Here’s a quick comparison of HDDs and SSDs in database storage:

Feature HDDs SSDs
Structure Spinning platters, tracks, sectors Blocks and pages, no moving parts
Read/Write Speed Slower due to mechanical movement Faster due to electronic access
Endurance Durable for frequent writes Limited write cycles per block
Data Organization Blocks store multiple rows Blocks/pages store multiple rows

Advantages & Disadvantages

  • HDDs:

    • Advantages: Cheaper for large storage needs, durable for frequent writes with no significant wear limits.
    • Disadvantages: Slower, especially for random access, due to mechanical delays.
  • SSDs:

    • Advantages: Much faster read and write speeds, ideal for databases needing quick queries.
    • Disadvantages: More expensive, limited endurance makes frequent updates a concern.

I hadn’t realized how much the choice of storage affects database performance—it’s not just about speed!

Practical Implementations

The lecture highlighted how traditional database structures, like B-trees, can be problematic for SSDs. B-trees require in-place updates during rebalancing (e.g., when adding new data), which wears out SSD blocks faster. This was a lightbulb moment for me—the way we structure data matters as much as the hardware!

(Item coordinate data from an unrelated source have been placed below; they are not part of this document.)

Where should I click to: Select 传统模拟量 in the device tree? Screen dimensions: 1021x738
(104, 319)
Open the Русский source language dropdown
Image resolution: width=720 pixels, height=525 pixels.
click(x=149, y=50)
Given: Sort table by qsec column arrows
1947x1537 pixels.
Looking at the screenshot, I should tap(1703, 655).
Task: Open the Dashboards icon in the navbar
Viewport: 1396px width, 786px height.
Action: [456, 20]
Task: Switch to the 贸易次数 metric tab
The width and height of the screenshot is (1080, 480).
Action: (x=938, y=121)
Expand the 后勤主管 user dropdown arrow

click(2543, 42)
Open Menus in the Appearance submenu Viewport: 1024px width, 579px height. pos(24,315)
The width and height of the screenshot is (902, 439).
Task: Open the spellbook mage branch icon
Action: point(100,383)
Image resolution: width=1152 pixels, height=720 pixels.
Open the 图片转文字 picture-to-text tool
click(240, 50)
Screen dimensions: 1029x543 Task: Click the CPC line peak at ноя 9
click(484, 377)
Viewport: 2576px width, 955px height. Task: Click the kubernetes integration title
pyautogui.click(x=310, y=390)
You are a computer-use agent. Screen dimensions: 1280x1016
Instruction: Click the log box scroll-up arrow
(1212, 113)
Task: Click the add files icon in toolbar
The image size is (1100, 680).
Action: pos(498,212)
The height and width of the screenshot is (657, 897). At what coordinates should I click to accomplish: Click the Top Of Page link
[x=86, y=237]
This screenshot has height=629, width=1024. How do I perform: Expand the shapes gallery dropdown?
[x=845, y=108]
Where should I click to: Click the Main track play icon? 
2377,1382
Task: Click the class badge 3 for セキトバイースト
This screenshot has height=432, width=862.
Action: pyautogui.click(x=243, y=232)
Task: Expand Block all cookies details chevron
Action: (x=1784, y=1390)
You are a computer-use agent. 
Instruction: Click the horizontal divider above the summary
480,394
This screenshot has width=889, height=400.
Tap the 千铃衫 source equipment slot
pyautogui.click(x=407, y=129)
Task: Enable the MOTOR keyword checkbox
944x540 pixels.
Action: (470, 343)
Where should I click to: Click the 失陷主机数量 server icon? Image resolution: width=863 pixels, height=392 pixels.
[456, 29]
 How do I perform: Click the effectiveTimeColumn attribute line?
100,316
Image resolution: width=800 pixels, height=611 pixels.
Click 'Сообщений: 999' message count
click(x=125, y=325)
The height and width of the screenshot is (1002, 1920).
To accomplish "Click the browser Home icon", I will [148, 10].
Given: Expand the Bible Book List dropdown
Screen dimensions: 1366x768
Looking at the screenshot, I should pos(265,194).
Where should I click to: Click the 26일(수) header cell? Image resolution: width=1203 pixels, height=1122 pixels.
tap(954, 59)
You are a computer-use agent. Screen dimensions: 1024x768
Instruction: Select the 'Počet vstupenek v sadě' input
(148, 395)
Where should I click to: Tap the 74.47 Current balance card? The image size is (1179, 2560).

To solve this, some databases use Log-Structured Merge (LSM) trees, which are append-only. Instead of updating data in place, LSM trees add new data at the end of structures, reducing wear on SSDs. A great example is RocksDB, a high-performance key-value store developed by Facebook. RocksDB is optimized for SSDs, handling high insert volumes efficiently by minimizing random writes. It’s used in production by companies like Facebook and LinkedIn.

Conclusion

This lecture showed me how much goes into something as “simple” as storing data in a database. HDDs are reliable and cost-effective but slow, while SSDs are fast but need careful management to avoid wearing out. Choosing the right storage and data structures, like LSM trees for SSDs, is key to optimizing database performance.